Abstract

Precise evaluation of the permeability in a dam foundation is extremely important for reasonable dam foundation treatment. The Lugeon test of permeability assumes a laminar flow around a test section in a test hole. However, it is often pointed that the flow around the section is usually a turbulent flow. In such cases, the permeability is underestimated.

To investigate this matter further, laboratory tests of permeability were conducted on single cracks of boring cores. In this experiment, water was used to evaluate the transfer condition from a laminar flow to a turbulent flow. Results show that the critical Reynolds numbers were on the order of several hundreds, which is much lower than the standard number of 2,000 for the flow between a pair of parallel plates.

Subsequently, the progressive conditions of the turbulent flow in the Lugeon tests were evaluated using a new theoretical equation representing the relation between the injection pressure and flow rate under laminar and turbulent conditions on a radial flow model between parallel plates. The outcome indicated that the turbulent flow was highly developed in the tests.

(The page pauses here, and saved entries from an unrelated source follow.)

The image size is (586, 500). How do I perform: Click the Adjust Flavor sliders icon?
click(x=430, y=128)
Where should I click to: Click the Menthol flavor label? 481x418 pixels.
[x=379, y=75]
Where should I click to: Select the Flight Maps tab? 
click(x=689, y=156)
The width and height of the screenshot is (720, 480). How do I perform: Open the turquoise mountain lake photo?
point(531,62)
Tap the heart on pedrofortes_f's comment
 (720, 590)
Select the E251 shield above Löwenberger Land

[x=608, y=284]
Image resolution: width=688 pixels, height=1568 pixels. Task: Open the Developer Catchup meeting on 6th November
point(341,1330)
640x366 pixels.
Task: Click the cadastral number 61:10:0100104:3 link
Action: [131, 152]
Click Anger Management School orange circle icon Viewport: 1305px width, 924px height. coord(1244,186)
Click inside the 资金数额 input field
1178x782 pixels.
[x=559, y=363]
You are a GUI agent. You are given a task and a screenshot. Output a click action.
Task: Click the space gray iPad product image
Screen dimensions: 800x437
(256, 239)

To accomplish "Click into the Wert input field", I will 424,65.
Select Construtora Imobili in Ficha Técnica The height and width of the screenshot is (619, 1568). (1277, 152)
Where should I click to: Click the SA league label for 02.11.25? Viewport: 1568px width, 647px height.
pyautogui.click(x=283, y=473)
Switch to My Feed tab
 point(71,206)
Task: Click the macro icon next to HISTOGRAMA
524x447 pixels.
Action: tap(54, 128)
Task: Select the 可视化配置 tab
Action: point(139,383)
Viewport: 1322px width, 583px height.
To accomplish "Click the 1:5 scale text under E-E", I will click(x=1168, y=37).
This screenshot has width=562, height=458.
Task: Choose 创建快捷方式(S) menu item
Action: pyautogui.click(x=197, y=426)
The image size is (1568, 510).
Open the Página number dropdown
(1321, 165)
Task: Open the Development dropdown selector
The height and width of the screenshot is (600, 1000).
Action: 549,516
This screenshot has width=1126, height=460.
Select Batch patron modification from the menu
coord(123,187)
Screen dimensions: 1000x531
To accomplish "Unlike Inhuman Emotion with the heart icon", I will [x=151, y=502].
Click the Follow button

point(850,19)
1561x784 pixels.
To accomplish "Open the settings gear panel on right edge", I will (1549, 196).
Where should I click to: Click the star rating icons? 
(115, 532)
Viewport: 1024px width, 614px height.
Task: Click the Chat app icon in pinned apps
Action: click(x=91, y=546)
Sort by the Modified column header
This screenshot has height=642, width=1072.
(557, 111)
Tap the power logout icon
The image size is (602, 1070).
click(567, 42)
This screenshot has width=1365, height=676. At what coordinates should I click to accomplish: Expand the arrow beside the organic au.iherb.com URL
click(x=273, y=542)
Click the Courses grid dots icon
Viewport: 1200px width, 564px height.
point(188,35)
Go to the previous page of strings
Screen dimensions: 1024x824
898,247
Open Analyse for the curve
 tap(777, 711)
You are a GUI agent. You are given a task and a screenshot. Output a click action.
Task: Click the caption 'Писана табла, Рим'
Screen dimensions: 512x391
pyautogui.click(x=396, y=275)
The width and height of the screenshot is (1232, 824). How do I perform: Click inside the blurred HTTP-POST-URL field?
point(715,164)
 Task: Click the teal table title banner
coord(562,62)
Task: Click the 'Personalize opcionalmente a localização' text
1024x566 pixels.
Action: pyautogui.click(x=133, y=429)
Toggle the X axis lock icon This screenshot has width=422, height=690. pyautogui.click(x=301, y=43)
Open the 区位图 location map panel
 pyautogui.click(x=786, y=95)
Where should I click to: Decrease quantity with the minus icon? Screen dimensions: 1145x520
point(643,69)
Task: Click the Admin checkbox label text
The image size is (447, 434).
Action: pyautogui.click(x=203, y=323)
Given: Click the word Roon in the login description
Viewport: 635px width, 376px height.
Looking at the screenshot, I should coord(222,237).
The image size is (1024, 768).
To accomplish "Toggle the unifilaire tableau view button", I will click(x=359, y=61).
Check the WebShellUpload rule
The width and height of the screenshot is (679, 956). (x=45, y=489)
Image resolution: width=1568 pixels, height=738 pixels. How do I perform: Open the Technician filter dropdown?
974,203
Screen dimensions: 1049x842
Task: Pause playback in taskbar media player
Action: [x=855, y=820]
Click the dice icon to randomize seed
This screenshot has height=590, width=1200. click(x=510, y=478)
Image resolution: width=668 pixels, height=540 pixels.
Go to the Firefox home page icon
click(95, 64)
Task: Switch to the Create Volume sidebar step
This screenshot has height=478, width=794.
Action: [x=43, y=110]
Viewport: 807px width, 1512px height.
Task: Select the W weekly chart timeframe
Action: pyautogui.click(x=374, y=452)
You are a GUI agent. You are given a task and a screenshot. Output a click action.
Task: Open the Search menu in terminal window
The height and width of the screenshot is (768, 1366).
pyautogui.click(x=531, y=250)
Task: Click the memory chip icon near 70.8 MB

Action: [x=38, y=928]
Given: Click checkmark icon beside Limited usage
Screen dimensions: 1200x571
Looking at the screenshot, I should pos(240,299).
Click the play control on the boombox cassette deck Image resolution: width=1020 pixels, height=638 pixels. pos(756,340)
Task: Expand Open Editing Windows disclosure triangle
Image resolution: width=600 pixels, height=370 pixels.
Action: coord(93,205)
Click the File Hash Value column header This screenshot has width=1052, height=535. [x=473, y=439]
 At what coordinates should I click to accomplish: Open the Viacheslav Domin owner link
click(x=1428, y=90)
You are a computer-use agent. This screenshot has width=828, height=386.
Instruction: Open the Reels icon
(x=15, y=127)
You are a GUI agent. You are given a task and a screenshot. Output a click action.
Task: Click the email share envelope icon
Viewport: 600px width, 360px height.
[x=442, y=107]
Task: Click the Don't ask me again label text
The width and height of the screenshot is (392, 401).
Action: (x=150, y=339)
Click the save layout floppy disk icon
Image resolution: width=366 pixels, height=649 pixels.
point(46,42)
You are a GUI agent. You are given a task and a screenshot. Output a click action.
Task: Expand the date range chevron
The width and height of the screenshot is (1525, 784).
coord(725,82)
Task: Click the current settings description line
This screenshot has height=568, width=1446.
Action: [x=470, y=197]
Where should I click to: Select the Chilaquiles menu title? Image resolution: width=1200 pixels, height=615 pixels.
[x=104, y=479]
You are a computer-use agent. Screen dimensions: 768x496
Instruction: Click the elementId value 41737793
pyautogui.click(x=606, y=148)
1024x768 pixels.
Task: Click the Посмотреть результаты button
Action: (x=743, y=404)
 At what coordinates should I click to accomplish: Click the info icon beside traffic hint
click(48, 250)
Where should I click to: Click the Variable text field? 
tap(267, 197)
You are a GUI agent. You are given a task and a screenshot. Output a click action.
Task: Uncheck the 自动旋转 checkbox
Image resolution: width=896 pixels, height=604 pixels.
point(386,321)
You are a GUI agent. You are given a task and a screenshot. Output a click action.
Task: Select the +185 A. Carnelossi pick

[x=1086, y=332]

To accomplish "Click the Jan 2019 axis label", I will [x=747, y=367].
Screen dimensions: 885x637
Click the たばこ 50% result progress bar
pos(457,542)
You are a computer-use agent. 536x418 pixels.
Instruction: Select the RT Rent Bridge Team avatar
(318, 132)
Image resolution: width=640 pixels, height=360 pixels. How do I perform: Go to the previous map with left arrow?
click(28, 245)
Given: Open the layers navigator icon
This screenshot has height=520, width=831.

Based on the results presented above, the flow condition in a rock mass during grouting was evaluated. The evaluation model was the previous model expanded for use with non-Newtonian fluids. Using this model, a new injection method was proposed for grout particles to penetrate to the target area, and then subsequently settle and block up cracks from the far side toward the near side around a borehole. Using this method, the grout-flow condition is kept turbulent with high carrying power in the interval of penetration to the target area. Then the condition becomes laminar for settlement. The feasibility of this method was evaluated using results of calculations done with the model.